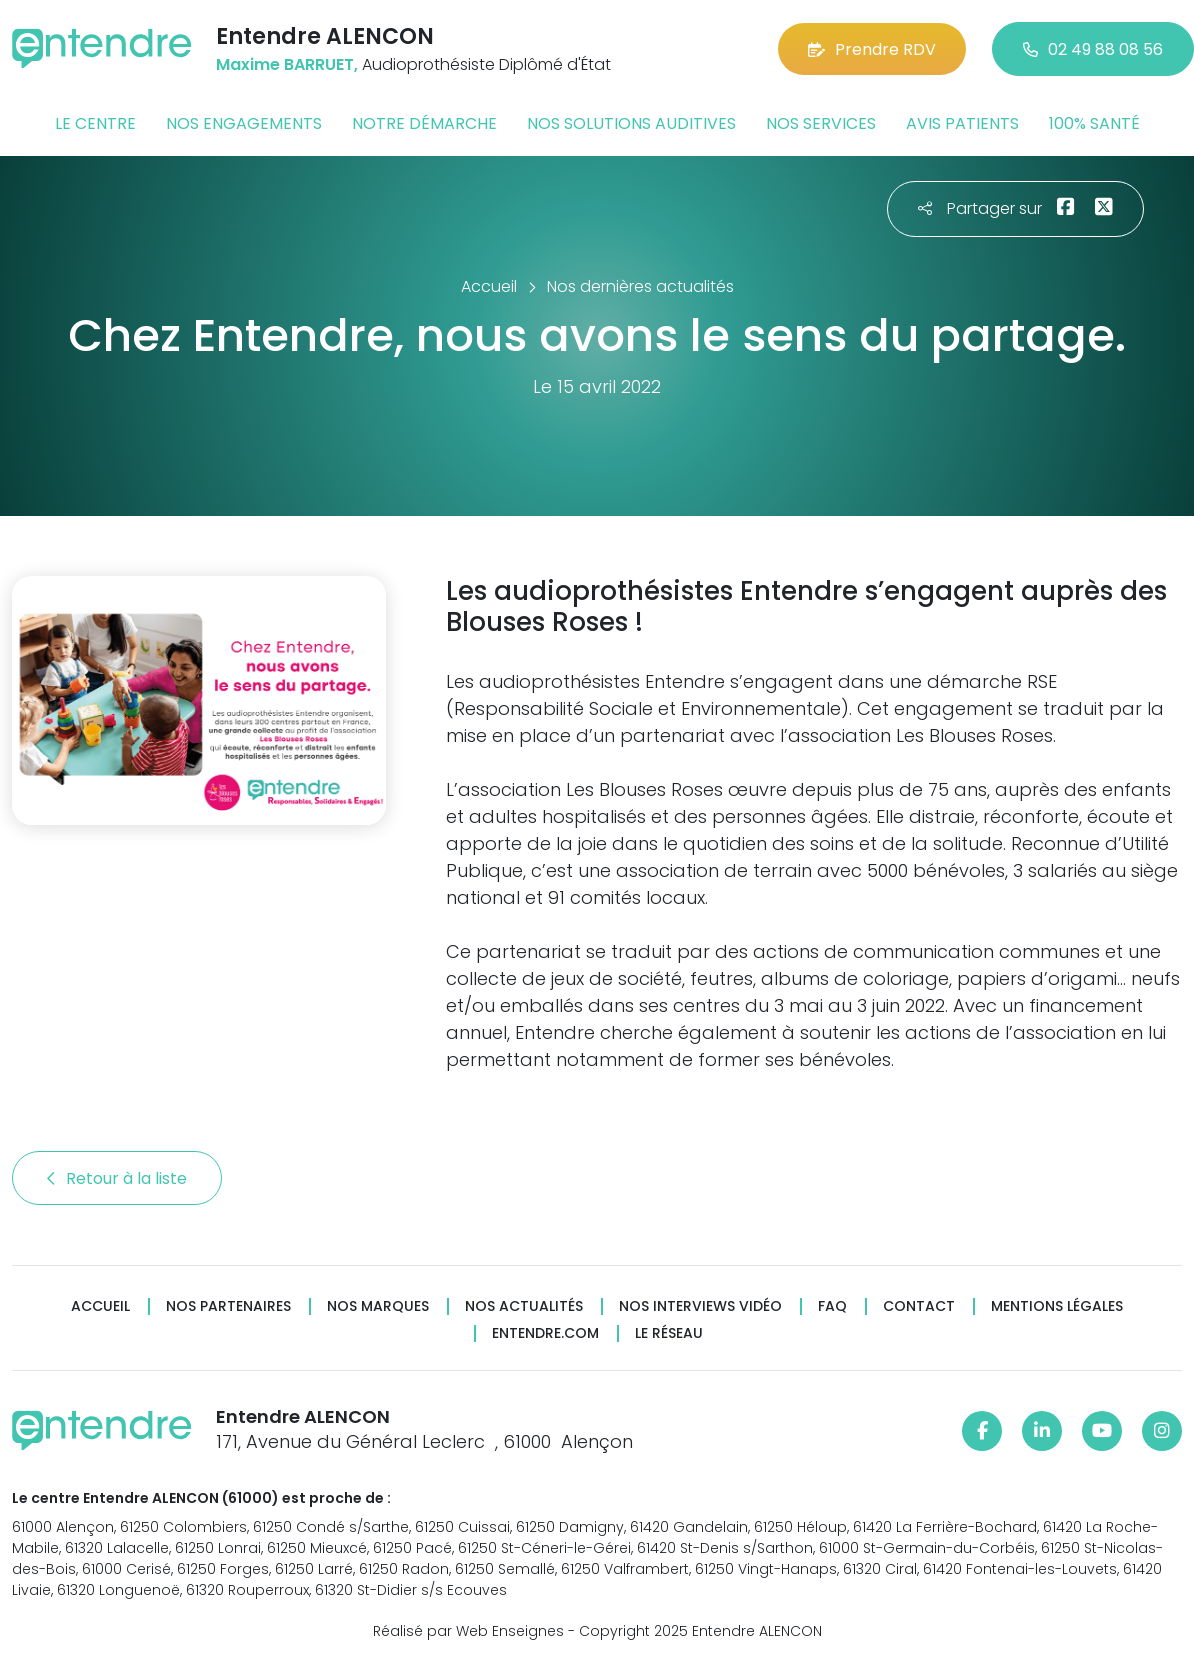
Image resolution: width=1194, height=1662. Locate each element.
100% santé (1094, 123)
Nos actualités (524, 1306)
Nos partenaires (228, 1306)
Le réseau (669, 1333)
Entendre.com (545, 1333)
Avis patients (962, 123)
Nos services (821, 123)
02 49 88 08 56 (1093, 49)
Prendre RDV (872, 49)
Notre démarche (424, 123)
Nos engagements (244, 123)
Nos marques (378, 1306)
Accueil (100, 1306)
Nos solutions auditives (631, 123)
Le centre (95, 123)
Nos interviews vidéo (700, 1306)
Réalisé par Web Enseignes (468, 1631)
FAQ (832, 1306)
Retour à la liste (117, 1178)
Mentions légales (1057, 1306)
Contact (919, 1306)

What you need to do:
Would it be possible to reproduce the material word for word, images omitted?

Your solution:
Image resolution: width=1194, height=1662. Locate each element.
100% santé (1094, 123)
Nos actualités (524, 1306)
Nos partenaires (228, 1306)
Le réseau (669, 1333)
Entendre.com (545, 1333)
Avis patients (962, 123)
Nos services (821, 123)
02 49 88 08 56 (1093, 49)
Prendre RDV (872, 49)
Notre démarche (424, 123)
Nos engagements (244, 123)
Nos marques (378, 1306)
Accueil (100, 1306)
Nos solutions auditives (631, 123)
Le centre (95, 123)
Nos interviews vidéo (700, 1306)
Réalisé par Web Enseignes (468, 1631)
FAQ (832, 1306)
Retour à la liste (117, 1178)
Mentions légales (1057, 1306)
Contact (919, 1306)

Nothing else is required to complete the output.